Authentication

The API uses HTTP Basic authentication (username/password) for each request. There is no concept of session or token like other HTTP APIs you may have used before because of the simplicity of this implementation -- it's unlikely you'll be making more than one or two requests at a time. This also allows you to more easily make certain API calls directly in a browser, or (if your client supports it) via a URL using the (deprecated) URL-embedded authentication (e.g. https://<user>:<password>@api.netfire.com/v1/waf/{tenant}/).

Most client libraries support HTTP Basic authentication natively, but if you are unable to use it for some reason it is simple enough to do yourself. Assuming a user alice with password examplepassword:

  1. Start by combining the username and password with a colon; the ordering is important. (e.g.: alice:examplepassword)
  2. Then encode this string as Base64 (e.g. YWxpY2U6ZXhhbXBsZXBhc3N3b3Jk)
  3. Finally, pass this value as part of an Authorization header with your API request/call (e.g. Authorization: Basic YWxpY2U6ZXhhbXBsZXBhc3N3b3Jk)

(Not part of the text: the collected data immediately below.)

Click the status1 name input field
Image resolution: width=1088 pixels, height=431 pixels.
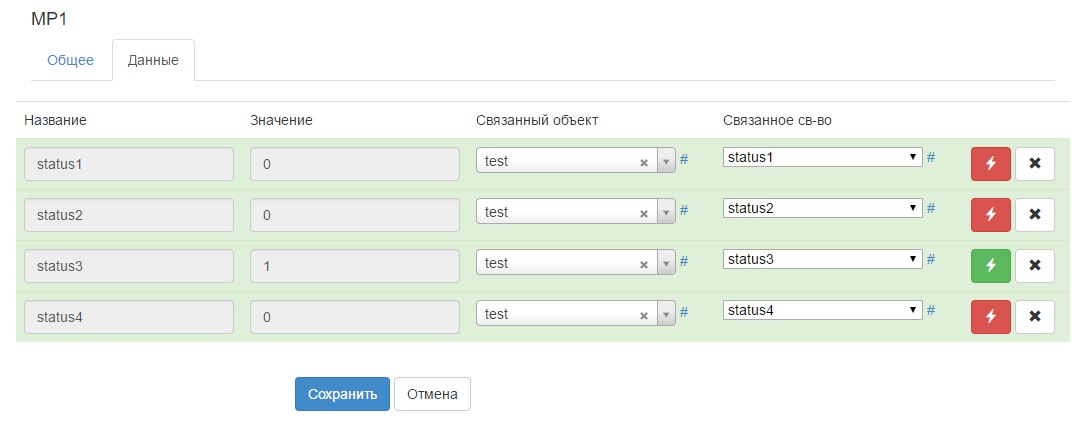pyautogui.click(x=129, y=163)
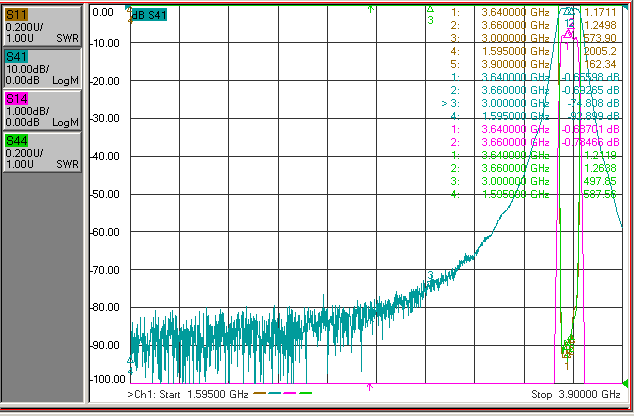Click the brown marker at top-left graph corner
The width and height of the screenshot is (634, 416).
tap(130, 14)
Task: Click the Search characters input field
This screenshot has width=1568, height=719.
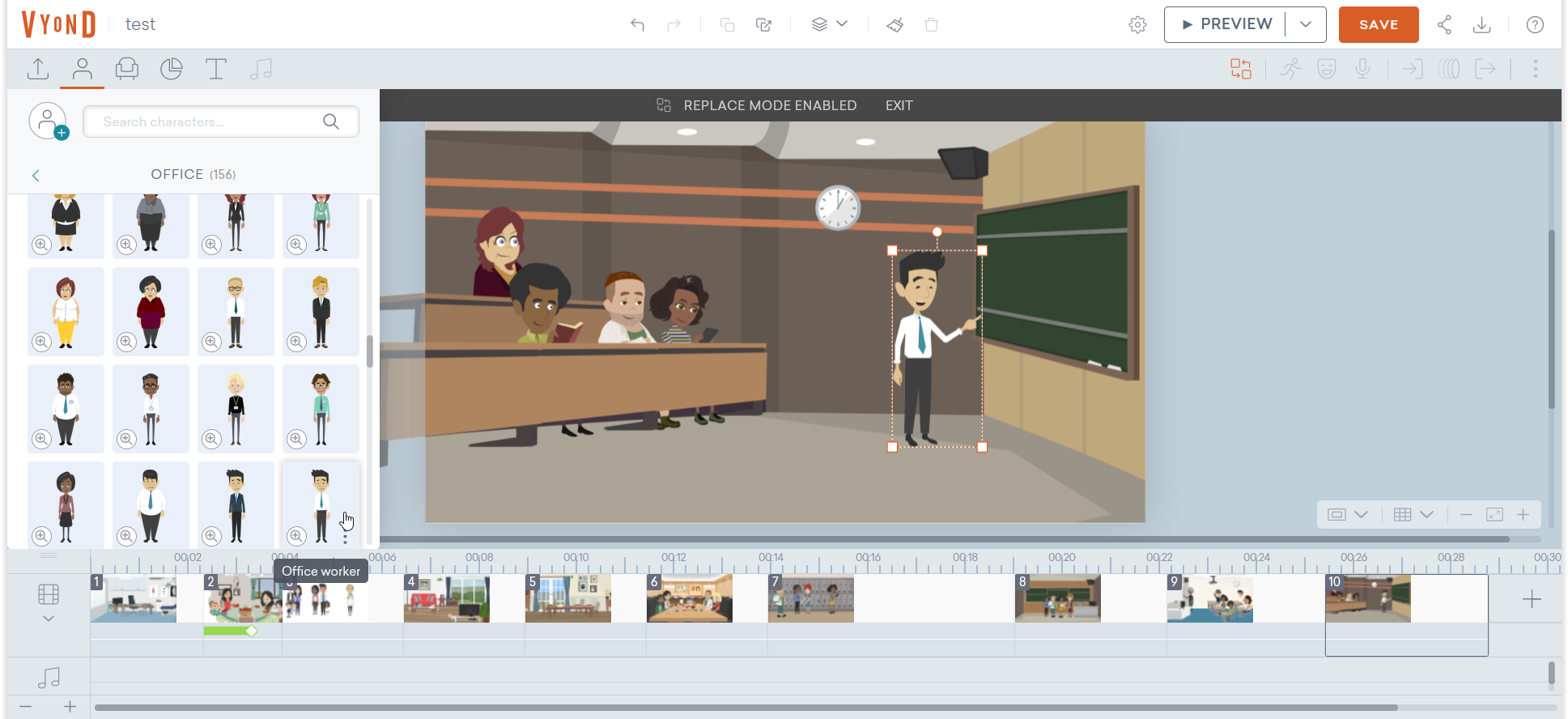Action: 210,121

If authentication fails or no authentication was provided, an HTTP 401 Unauthorized status will be returned.

Authorization

Authorization is performed via your NetFire-managed Active Directory domain. By default even if a user specifies a valid username/password for your AD domain, no actual permissions are granted except HEAD requests (which are only useful to determine the status of the API server, validity of a request's URL, etc. but no real data is returned or written).

Groups are used to specify which Active Directory groups should be granted access to which permissions.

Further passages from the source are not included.